Standard Life says periphery debt just for ‘adrenaline junkies’
Standard Life Investments said it remains skeptical about the fiscal outlook for Europe’s most indebted nations and isn’t tempted to buy as Irish, Greek and Portuguese bonds get cheaper and yields rise.
“You have to be an adrenaline junkie to be very active in those markets,” Frances Hudson, head of global thematic strategy at the division of Standard Life Plc, said in an interview in London today.
“We aren’t heavy in any of the peripherals. It’s obvious people are going to buy German bunds for safety.”
Greek 10-year government bonds fell today, widening the yield premium investors demand to hold the debt instead of benchmark German bunds to the most since May 7.
That was the last trading day before the European Central Bank said it would buy sovereign bonds to back a European Union bailout plan.

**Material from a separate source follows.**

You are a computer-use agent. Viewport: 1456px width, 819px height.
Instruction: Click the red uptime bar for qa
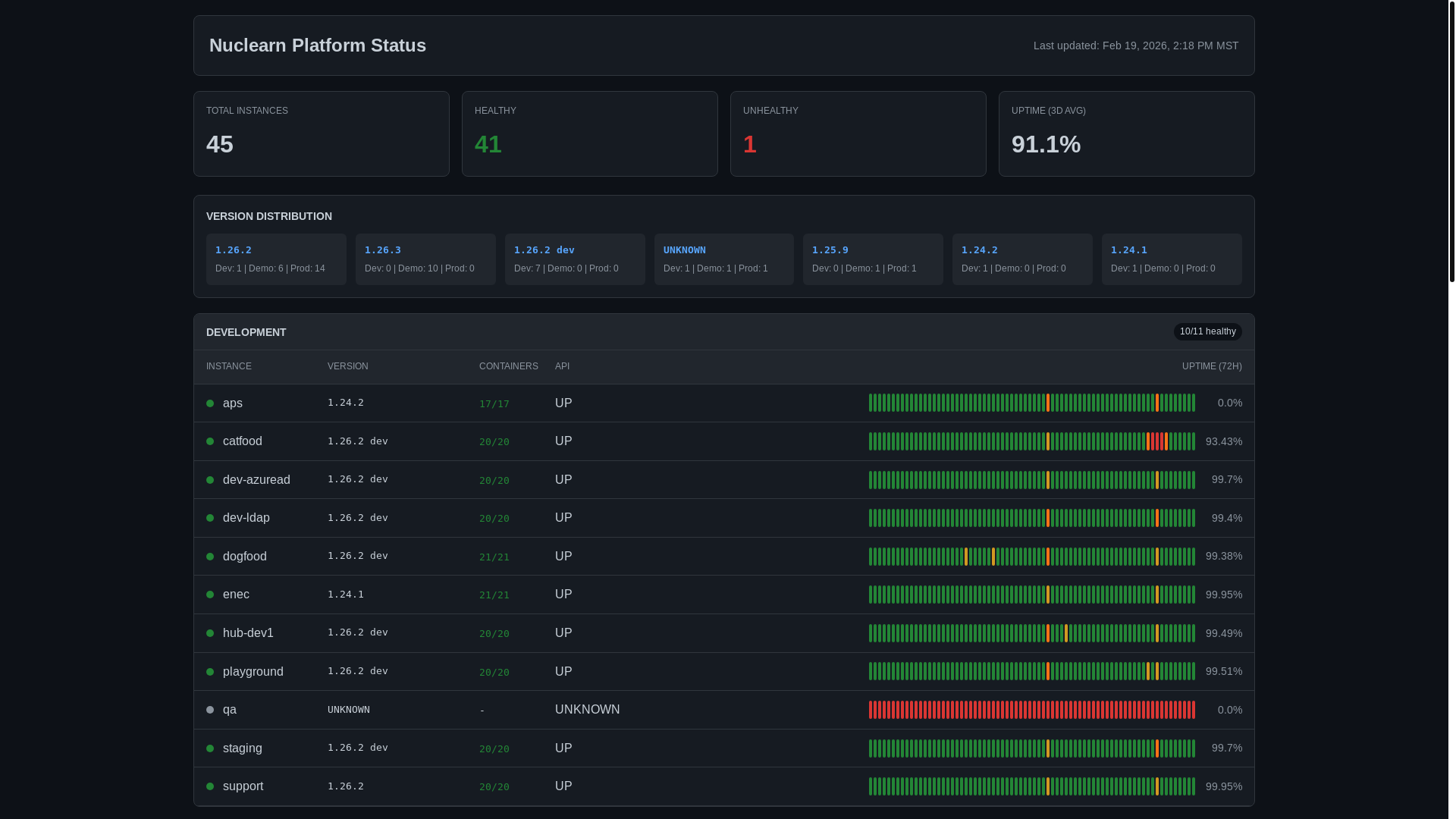(1031, 710)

Standard Life Investments, which is based in Edinburgh and has $175bn of assets under management, prefers sterling assets to those denominated in euros, Hudson said.
Perceived political stability in the UK is drawing investment inflows from overseas, she said.
“We’ve had a series of elections in developed countries this year and all of them produced less-decisive outcomes,” said Hudson.
“We still don’t have an effective coalition in place in Belgium. Australia is struggling to form one. This makes the UK look better by comparison.”